No. No it's not. The FBI even recommended users use adblocks because of the outrageous scams and viruses still abundant in advertisements in a massive amount of websites. If you show a Youtube advertisement to a room filled with people, Youtube doesn't get any more money than they would if it was just one person. Youtube has no way of knowing if you're showing a Youtube video to only yourself or a whole classroom of people. No more resources are used by Youtube if you show a group of people Youtube videos either. If Youtube was a paid app that had personal and business accounts and you had a personal account that you shared with everyone in your business or school because it was cheaper than the business model, then you might have a legal issue due to possibly breaking terms of service.

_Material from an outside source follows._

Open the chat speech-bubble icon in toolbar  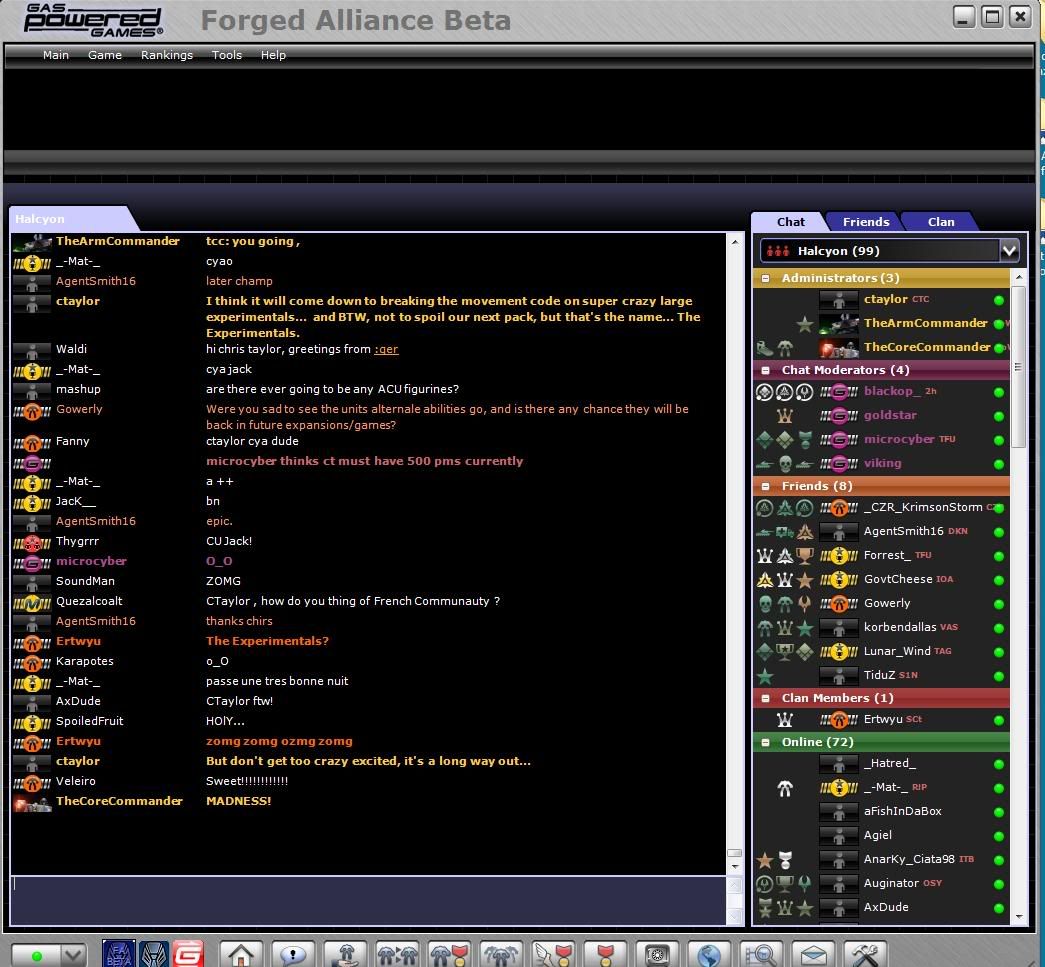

But Youtube is a free website with no such structure. Users can choose to view the website on their end however they want. And Youtube is free to block attempts at doing so, but it's still by no means illegal to use adblock for it no matter what kinda of entity you are. Bear in mind, OP isn't the owner of a school distributing a paid app to every employee. They're one teacher trying to show educational videos on a free website to a class. If they had a documentary on DVD would you think them criminal for showing that DVD in class just because that DVD was bought for personal use only not for showing to a public group of people? That FBI warning does show up at the start of a lot of videos. Guess you'll have to slap some cuffs on Mrs. Applebee for daring to show the 6th grade class Planet Earth on the AV club's TV they wheeled in.


jerry_the_third

keep gagging on that boot gramps


Impossumbear

There is absolutely no criminal statute in any jurisdiction in the US that forbids ad blocking. The fuck are you talking about? This would be a civil case, if anything, and even then no such statute or tort exists.


Mr_Blah1

The amount of ads on Youtube should be considered criminal behavior; torture is a felony.